大臣からは、風評を絶対に発生させないんだと、風評被害を発生させないんだという強い意思も受け取ることはできるんです。けれども、大臣が就任なさる前に、私、今年の通常国会、六月三日にお伝えしたのは、松井一郎大阪市長が大阪湾に処理水を流すことも検討すると発言されていたんですね、昨年。その発言もあって、今年の通常国会で私は、海のない県を除く三十九都道府県に協力を仰いではどうかと、そのようにも申し上げたんですね。私どもは、科学が風評に負けることがあってはいけないというふうに思っております。ですから、海洋放出には賛成なんです。けれども、風評を心配している皆さんの気持ちを思えば、福島ありきは余りに余りだ、そのように考えているわけなんです。

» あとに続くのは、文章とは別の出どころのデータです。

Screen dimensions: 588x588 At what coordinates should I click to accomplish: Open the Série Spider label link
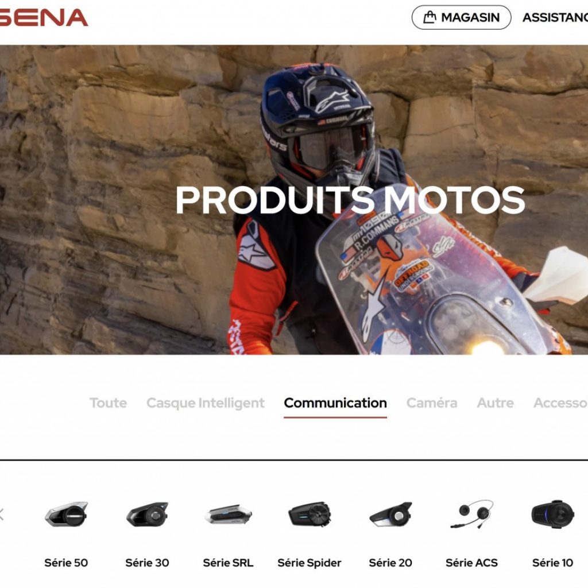point(310,563)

そして、先月の予算委員会では、我が党の松沢成文議員が、全国にお願いするよりも、コストが抑えられる南鳥島周辺への海洋放出を御提案申し上げております。私どもは対案を出すというのが党是でございますので、風評被害に遭わないためにこれはどうですか、あれはどうですかというふうに御提案申し上げております。けれども、全く取り合っていただいたことってないんですね。やはり国はどこまでも福島ありきで進んでいるように思えるんです。
福島の方にお話を伺うと、我慢強いことと、もう一つ福島の魅力をお伝えくださいます。それは人があったかいこととおっしゃいます。政府は懇切丁寧に説明をしていらっしゃると思うんですけれども、その説明の全てが福島ありきであることに温かさあるいは思いやりを見出せずに、寄り添うという言葉だけが上滑りしているのではないかというふうに私の目には映るわけなんです。
ですので、配付資料の三枚目になります。大阪府の吉村洋文知事は、十月十六日、処理水に関しまして、国からの要請があれば協力すべきだと思うと述べ、大阪湾での放出に理解を示しています。
大臣、孔子の論語を私、大好きなんですけれども、その中に「巧言令色鮮し仁」という言葉があります。総理や経産大臣、復興大臣や環境大臣がこれまで再三口になさっていた福島に寄り添うというお言葉、それが本当に誠意や温かさ、思いやりを伴うものであれば、そして、風評を何としてでも発生させないんだという強い思いがあるのであれば、私はこの吉村知事の発言を突破口にしていただきたい、そのように思うんですね。
大阪漁協を敵に回しての発言なんです。知事という仕事は全国的な人気を得る必要はないわけなんです。そうすると、このような発言を知事がするというのはどれだけリスキーなことかというふうに考えるんです。ですので、大阪からこれ私は助け船だと思っているんですけれども、処理水問題の解決に関しては。こういった助け船を出すというのは、これが最後ではないかと思うんです。
大臣、申し訳ございません、通告はしていないんですが、吉村知事に話を聞いてみる、そんなおつもりはございませんか。